# start of RECORDED DATA
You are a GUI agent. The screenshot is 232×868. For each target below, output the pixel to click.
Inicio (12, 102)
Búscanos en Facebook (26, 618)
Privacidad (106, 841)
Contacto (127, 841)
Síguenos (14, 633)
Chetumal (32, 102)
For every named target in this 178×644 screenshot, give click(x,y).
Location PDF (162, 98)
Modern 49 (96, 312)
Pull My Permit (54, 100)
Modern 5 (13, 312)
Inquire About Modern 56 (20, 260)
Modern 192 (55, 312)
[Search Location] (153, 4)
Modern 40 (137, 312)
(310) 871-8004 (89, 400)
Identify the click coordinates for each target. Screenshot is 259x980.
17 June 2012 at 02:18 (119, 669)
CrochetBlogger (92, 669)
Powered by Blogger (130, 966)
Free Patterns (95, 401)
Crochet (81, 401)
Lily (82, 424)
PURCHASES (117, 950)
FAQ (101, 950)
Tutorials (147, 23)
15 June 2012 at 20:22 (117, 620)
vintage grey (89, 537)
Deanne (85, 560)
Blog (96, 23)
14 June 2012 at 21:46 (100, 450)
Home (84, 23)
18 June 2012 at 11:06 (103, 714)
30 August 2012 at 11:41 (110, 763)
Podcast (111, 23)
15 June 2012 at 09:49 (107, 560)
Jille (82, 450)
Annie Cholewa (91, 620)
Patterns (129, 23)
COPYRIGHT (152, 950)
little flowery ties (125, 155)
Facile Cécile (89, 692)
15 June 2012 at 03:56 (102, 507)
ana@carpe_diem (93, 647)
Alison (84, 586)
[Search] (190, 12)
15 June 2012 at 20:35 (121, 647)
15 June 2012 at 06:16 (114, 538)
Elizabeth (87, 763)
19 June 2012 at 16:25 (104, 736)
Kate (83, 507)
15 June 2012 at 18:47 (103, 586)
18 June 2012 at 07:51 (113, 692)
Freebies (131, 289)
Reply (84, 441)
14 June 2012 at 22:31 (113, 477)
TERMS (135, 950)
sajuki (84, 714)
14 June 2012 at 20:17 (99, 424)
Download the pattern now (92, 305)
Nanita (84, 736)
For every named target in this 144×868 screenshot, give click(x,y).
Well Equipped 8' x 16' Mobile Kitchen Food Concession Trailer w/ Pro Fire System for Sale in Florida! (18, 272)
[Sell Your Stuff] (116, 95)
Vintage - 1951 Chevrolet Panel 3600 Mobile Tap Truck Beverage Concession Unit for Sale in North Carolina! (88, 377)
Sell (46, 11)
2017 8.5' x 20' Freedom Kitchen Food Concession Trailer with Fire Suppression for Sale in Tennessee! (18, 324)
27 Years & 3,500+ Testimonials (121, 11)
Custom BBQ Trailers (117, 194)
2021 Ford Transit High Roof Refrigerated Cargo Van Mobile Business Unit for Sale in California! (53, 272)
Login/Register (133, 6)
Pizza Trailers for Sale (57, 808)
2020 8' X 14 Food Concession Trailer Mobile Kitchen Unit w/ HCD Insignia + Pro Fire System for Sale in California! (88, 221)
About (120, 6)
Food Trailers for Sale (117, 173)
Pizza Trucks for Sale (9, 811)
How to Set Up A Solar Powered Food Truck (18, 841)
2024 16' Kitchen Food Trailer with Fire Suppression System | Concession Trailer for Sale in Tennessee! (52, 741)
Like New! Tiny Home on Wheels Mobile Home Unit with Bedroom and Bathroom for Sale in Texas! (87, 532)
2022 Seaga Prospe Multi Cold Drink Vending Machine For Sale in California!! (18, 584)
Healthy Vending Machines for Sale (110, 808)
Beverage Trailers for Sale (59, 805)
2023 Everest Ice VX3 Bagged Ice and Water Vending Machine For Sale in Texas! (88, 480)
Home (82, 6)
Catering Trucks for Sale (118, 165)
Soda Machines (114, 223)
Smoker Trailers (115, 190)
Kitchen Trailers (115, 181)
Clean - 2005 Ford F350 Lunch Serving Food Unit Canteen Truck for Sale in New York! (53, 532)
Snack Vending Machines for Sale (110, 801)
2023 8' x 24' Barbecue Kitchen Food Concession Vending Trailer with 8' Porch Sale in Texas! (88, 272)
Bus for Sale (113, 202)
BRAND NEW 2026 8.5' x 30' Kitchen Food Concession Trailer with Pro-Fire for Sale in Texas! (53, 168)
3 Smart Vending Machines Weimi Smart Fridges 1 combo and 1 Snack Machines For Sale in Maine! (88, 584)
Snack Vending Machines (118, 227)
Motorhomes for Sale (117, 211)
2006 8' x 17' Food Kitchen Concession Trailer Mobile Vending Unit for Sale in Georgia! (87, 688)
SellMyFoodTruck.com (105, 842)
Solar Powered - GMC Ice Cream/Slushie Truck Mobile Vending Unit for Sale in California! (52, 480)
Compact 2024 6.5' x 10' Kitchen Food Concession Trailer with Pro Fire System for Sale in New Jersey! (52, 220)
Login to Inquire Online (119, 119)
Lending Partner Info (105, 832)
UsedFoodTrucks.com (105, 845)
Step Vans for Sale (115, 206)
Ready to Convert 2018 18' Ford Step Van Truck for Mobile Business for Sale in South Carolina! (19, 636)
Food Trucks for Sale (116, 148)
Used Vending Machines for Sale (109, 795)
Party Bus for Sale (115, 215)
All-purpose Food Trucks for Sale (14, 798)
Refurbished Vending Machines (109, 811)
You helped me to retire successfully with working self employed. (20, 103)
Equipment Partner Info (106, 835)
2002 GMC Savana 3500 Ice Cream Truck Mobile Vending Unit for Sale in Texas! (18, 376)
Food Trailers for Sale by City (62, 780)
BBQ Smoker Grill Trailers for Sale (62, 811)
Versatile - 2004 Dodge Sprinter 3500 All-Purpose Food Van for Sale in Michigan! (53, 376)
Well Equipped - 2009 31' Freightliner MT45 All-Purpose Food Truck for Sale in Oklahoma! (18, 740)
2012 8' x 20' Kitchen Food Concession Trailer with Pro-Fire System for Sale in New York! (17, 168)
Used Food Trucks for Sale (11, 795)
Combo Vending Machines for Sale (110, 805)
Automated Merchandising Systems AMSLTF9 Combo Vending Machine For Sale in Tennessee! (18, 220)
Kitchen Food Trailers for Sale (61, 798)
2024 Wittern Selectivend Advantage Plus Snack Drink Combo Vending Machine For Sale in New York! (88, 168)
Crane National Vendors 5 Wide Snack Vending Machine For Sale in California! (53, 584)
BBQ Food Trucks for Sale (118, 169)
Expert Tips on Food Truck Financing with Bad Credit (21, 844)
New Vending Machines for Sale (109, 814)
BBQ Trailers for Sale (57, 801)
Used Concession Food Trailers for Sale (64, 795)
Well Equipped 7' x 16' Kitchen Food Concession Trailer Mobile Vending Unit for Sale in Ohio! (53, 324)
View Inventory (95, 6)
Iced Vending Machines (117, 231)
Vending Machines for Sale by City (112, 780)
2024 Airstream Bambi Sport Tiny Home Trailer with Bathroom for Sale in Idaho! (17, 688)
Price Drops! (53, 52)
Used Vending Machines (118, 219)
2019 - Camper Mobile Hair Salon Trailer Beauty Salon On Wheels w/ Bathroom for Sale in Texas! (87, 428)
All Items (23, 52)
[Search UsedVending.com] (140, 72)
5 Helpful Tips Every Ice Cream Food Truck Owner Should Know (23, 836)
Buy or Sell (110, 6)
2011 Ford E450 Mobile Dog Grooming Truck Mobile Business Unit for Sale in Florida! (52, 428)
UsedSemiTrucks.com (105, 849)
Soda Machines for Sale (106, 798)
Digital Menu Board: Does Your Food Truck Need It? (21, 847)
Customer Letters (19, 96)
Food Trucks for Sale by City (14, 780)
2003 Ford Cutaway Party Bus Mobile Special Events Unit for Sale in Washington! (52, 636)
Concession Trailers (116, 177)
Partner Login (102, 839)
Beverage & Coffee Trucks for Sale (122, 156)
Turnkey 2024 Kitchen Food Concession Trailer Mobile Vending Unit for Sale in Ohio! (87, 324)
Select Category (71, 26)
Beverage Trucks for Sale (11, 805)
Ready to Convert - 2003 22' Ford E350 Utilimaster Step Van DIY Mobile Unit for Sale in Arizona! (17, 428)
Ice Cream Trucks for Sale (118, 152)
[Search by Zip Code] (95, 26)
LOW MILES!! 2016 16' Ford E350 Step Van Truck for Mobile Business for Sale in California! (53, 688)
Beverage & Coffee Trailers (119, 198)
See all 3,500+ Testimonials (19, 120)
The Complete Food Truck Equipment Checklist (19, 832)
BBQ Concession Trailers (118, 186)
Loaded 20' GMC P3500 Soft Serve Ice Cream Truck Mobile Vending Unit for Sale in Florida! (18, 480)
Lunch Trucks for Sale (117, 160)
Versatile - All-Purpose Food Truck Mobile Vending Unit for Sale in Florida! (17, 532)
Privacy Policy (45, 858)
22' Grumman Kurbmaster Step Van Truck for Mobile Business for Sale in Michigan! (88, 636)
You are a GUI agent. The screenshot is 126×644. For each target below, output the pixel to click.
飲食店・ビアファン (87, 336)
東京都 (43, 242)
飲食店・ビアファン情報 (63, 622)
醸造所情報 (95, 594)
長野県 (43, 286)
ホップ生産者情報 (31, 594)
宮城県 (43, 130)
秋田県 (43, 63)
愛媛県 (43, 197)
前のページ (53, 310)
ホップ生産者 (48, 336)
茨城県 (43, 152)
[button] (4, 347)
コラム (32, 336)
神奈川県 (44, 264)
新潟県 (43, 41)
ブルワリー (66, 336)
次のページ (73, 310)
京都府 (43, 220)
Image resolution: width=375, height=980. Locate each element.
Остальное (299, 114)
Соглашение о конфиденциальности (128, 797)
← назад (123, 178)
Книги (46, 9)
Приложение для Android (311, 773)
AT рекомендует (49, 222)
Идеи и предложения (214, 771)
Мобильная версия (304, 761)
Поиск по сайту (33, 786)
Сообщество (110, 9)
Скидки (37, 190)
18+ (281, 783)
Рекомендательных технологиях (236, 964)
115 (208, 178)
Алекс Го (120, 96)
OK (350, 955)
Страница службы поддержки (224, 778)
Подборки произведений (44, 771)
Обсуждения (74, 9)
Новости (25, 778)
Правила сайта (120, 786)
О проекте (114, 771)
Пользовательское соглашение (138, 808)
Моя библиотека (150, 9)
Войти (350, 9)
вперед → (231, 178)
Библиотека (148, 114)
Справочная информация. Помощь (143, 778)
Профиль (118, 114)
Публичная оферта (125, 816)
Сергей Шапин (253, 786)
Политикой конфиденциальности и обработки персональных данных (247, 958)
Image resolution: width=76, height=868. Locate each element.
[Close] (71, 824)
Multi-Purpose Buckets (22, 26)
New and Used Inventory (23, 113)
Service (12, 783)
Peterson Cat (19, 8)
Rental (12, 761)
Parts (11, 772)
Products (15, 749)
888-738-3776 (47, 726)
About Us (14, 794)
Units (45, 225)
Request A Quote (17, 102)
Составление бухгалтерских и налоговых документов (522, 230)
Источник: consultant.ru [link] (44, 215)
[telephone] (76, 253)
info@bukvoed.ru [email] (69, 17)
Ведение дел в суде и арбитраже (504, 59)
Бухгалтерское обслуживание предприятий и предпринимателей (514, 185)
# end of RECORDED DATA
Put the records from the line with "UsedFoodTrucks.com (105, 845)" up to and including the line with "Party Bus for Sale (115, 215)" into a JSON list of strings, one string per line, with blank lines left out.

▸ **TASK ANSWER**:
[
  "UsedFoodTrucks.com (105, 845)",
  "Step Vans for Sale (115, 206)",
  "Ready to Convert 2018 18' Ford Step Van Truck for Mobile Business for Sale in South Carolina! (19, 636)",
  "Food Trucks for Sale (116, 148)",
  "Used Vending Machines for Sale (109, 795)",
  "Party Bus for Sale (115, 215)"
]